**What you are asked to do**
Start to finish, repeat the records exactly.

**Stored data**

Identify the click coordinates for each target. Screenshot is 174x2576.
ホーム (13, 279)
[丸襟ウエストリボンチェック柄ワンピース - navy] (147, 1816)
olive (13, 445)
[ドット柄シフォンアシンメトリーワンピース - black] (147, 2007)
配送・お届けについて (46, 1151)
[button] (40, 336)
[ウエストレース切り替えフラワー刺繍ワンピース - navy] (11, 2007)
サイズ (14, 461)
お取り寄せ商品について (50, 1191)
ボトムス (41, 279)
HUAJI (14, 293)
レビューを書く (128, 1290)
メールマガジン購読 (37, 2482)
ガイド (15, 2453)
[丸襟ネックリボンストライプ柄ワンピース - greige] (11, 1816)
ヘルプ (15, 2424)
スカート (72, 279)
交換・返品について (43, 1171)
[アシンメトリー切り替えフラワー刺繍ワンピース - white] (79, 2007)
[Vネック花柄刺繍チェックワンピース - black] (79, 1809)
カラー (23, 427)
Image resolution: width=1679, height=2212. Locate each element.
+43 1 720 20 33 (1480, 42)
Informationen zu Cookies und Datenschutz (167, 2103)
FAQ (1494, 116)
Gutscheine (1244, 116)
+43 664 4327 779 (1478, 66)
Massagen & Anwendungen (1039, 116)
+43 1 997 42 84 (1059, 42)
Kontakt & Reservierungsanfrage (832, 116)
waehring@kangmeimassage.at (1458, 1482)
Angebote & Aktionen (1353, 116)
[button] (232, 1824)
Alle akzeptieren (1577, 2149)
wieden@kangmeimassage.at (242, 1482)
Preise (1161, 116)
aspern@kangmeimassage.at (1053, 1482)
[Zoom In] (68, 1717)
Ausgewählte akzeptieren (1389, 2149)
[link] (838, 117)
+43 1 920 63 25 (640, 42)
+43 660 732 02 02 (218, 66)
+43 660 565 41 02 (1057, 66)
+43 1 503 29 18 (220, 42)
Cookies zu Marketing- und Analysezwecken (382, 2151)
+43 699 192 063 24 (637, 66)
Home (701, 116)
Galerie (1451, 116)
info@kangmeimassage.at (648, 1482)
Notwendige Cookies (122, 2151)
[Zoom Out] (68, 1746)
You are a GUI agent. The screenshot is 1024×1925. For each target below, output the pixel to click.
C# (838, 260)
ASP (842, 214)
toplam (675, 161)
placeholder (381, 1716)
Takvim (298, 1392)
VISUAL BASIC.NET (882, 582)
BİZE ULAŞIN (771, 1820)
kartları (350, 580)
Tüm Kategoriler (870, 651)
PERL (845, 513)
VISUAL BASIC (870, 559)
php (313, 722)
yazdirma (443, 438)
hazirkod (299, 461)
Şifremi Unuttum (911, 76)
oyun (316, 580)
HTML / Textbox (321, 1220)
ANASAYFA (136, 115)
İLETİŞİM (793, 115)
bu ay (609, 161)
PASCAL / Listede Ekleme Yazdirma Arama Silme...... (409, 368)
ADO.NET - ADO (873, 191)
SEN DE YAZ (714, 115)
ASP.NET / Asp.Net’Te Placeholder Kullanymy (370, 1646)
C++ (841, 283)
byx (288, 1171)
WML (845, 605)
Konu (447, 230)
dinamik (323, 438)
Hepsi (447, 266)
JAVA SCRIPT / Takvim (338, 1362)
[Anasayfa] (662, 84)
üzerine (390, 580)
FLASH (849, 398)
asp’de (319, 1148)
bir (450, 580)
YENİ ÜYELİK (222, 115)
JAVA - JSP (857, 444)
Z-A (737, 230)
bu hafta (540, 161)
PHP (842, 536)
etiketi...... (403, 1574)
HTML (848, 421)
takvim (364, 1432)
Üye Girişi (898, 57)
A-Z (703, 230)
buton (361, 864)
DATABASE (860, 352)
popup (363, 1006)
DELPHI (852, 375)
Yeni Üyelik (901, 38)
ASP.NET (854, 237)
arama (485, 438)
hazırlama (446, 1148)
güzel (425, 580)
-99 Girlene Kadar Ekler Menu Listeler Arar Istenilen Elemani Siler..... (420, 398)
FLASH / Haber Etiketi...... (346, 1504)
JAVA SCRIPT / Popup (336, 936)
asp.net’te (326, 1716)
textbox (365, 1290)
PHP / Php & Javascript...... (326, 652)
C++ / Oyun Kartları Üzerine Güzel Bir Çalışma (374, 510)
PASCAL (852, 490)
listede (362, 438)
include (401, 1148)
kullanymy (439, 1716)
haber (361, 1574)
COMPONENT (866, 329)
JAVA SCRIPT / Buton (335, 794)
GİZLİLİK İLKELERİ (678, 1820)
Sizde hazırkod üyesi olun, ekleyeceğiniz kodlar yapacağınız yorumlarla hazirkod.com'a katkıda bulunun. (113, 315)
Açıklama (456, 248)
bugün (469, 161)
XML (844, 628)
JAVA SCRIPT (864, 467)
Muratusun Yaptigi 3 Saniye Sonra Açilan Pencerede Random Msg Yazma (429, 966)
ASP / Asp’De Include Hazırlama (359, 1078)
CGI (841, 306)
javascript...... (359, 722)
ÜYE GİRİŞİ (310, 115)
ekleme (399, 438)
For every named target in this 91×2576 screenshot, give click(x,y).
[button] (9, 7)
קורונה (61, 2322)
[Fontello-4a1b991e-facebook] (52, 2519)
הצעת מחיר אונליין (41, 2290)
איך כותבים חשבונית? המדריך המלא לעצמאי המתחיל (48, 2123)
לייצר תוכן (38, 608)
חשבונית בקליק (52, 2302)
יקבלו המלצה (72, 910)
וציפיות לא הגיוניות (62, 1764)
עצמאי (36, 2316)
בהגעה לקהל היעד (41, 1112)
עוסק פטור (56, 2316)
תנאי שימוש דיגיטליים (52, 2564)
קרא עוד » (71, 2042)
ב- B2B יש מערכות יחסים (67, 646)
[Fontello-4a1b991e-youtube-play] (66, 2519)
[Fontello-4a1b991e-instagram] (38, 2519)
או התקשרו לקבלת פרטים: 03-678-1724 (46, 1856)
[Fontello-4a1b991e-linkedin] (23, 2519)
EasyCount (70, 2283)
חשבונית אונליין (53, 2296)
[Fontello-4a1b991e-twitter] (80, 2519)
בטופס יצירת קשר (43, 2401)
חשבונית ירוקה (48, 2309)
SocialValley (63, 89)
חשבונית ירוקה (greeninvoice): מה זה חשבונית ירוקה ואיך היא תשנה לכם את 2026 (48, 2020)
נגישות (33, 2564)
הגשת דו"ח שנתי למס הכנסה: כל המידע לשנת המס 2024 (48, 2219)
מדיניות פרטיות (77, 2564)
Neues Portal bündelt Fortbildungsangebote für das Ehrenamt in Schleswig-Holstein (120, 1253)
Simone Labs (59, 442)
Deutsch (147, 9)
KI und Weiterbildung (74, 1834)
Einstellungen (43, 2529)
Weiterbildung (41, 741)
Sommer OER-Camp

**Solution to the exercise**
Identify the click coordinates for each target. Screenshot is 174x2576.
ホーム (13, 279)
[丸襟ウエストリボンチェック柄ワンピース - navy] (147, 1816)
olive (13, 445)
[ドット柄シフォンアシンメトリーワンピース - black] (147, 2007)
配送・お届けについて (46, 1151)
[button] (40, 336)
[ウエストレース切り替えフラワー刺繍ワンピース - navy] (11, 2007)
サイズ (14, 461)
お取り寄せ商品について (50, 1191)
ボトムス (41, 279)
HUAJI (14, 293)
レビューを書く (128, 1290)
メールマガジン購読 (37, 2482)
ガイド (15, 2453)
[丸襟ネックリボンストライプ柄ワンピース - greige] (11, 1816)
ヘルプ (15, 2424)
スカート (72, 279)
交換・返品について (43, 1171)
[アシンメトリー切り替えフラワー刺繍ワンピース - white] (79, 2007)
[Vネック花柄刺繍チェックワンピース - black] (79, 1809)
カラー (23, 427)
Image resolution: width=1679, height=2212. Locate each element.
+43 1 720 20 33 (1480, 42)
Informationen zu Cookies und Datenschutz (167, 2103)
FAQ (1494, 116)
Gutscheine (1244, 116)
+43 664 4327 779 (1478, 66)
Massagen & Anwendungen (1039, 116)
+43 1 997 42 84 (1059, 42)
Kontakt & Reservierungsanfrage (832, 116)
waehring@kangmeimassage.at (1458, 1482)
Angebote & Aktionen (1353, 116)
[button] (232, 1824)
Alle akzeptieren (1577, 2149)
wieden@kangmeimassage.at (242, 1482)
Preise (1161, 116)
aspern@kangmeimassage.at (1053, 1482)
[Zoom In] (68, 1717)
Ausgewählte akzeptieren (1389, 2149)
[link] (838, 117)
+43 1 920 63 25 (640, 42)
+43 660 732 02 02 (218, 66)
+43 660 565 41 02 (1057, 66)
+43 1 503 29 18 (220, 42)
Cookies zu Marketing- und Analysezwecken (382, 2151)
+43 699 192 063 24 (637, 66)
Home (701, 116)
Galerie (1451, 116)
info@kangmeimassage.at (648, 1482)
Notwendige Cookies (122, 2151)
[Zoom Out] (68, 1746)
You are a GUI agent. The screenshot is 1024×1925. For each target below, output the pixel to click.
C# (838, 260)
ASP (842, 214)
toplam (675, 161)
placeholder (381, 1716)
Takvim (298, 1392)
VISUAL BASIC.NET (882, 582)
BİZE ULAŞIN (771, 1820)
kartları (350, 580)
Tüm Kategoriler (870, 651)
PERL (845, 513)
VISUAL BASIC (870, 559)
php (313, 722)
yazdirma (443, 438)
hazirkod (299, 461)
Şifremi Unuttum (911, 76)
oyun (316, 580)
HTML / Textbox (321, 1220)
ANASAYFA (136, 115)
İLETİŞİM (793, 115)
bu ay (609, 161)
PASCAL / Listede Ekleme Yazdirma Arama Silme...... (409, 368)
ADO.NET - ADO (873, 191)
SEN DE YAZ (714, 115)
ASP.NET / Asp.Net’Te Placeholder Kullanymy (370, 1646)
C++ (841, 283)
byx (288, 1171)
WML (845, 605)
Konu (447, 230)
dinamik (323, 438)
Hepsi (447, 266)
JAVA SCRIPT / Takvim (338, 1362)
[Anasayfa] (662, 84)
üzerine (390, 580)
FLASH (849, 398)
asp’de (319, 1148)
bir (450, 580)
YENİ ÜYELİK (222, 115)
JAVA - JSP (857, 444)
Z-A (737, 230)
bu hafta (540, 161)
PHP (842, 536)
etiketi...... (403, 1574)
HTML (848, 421)
takvim (364, 1432)
Üye Girişi (898, 57)
A-Z (703, 230)
buton (361, 864)
DATABASE (860, 352)
popup (363, 1006)
DELPHI (852, 375)
Yeni Üyelik (901, 38)
ASP.NET (854, 237)
arama (485, 438)
hazırlama (446, 1148)
güzel (425, 580)
-99 Girlene Kadar Ekler Menu Listeler Arar Istenilen Elemani Siler..... (420, 398)
FLASH / Haber Etiketi...... (346, 1504)
JAVA SCRIPT / Popup (336, 936)
asp.net’te (326, 1716)
textbox (365, 1290)
PHP / Php & Javascript...... (326, 652)
C++ / Oyun Kartları Üzerine Güzel Bir Çalışma (374, 510)
PASCAL (852, 490)
listede (362, 438)
include (401, 1148)
kullanymy (439, 1716)
haber (361, 1574)
COMPONENT (866, 329)
JAVA SCRIPT / Buton (335, 794)
GİZLİLİK İLKELERİ (678, 1820)
Sizde hazırkod üyesi olun, ekleyeceğiniz kodlar yapacağınız yorumlarla hazirkod.com'a katkıda bulunun. (113, 315)
Açıklama (456, 248)
bugün (469, 161)
XML (844, 628)
JAVA SCRIPT (864, 467)
Muratusun Yaptigi 3 Saniye Sonra Açilan Pencerede Random Msg Yazma (429, 966)
ASP / Asp’De Include Hazırlama (359, 1078)
CGI (841, 306)
javascript...... (359, 722)
ÜYE GİRİŞİ (310, 115)
ekleme (399, 438)
For every named target in this 91×2576 screenshot, give click(x,y).
[button] (9, 7)
קורונה (61, 2322)
[Fontello-4a1b991e-facebook] (52, 2519)
הצעת מחיר אונליין (41, 2290)
איך כותבים חשבונית? המדריך המלא לעצמאי המתחיל (48, 2123)
לייצר תוכן (38, 608)
חשבונית בקליק (52, 2302)
יקבלו המלצה (72, 910)
וציפיות לא הגיוניות (62, 1764)
עצמאי (36, 2316)
בהגעה לקהל היעד (41, 1112)
עוסק פטור (56, 2316)
תנאי שימוש דיגיטליים (52, 2564)
קרא עוד » (71, 2042)
ב- B2B יש מערכות יחסים (67, 646)
[Fontello-4a1b991e-youtube-play] (66, 2519)
[Fontello-4a1b991e-instagram] (38, 2519)
או התקשרו לקבלת פרטים: 03-678-1724 (46, 1856)
[Fontello-4a1b991e-linkedin] (23, 2519)
EasyCount (70, 2283)
חשבונית אונליין (53, 2296)
[Fontello-4a1b991e-twitter] (80, 2519)
בטופס יצירת קשר (43, 2401)
חשבונית ירוקה (48, 2309)
SocialValley (63, 89)
חשבונית ירוקה (greeninvoice): מה זה חשבונית ירוקה ואיך היא תשנה לכם את 2026 (48, 2020)
נגישות (33, 2564)
הגשת דו"ח שנתי למס הכנסה: כל המידע לשנת המס 2024 (48, 2219)
מדיניות פרטיות (77, 2564)
Neues Portal bündelt Fortbildungsangebote für das Ehrenamt in Schleswig-Holstein (120, 1253)
Simone Labs (59, 442)
Deutsch (147, 9)
KI und Weiterbildung (74, 1834)
Einstellungen (43, 2529)
Weiterbildung (41, 741)
Sommer OER-Camp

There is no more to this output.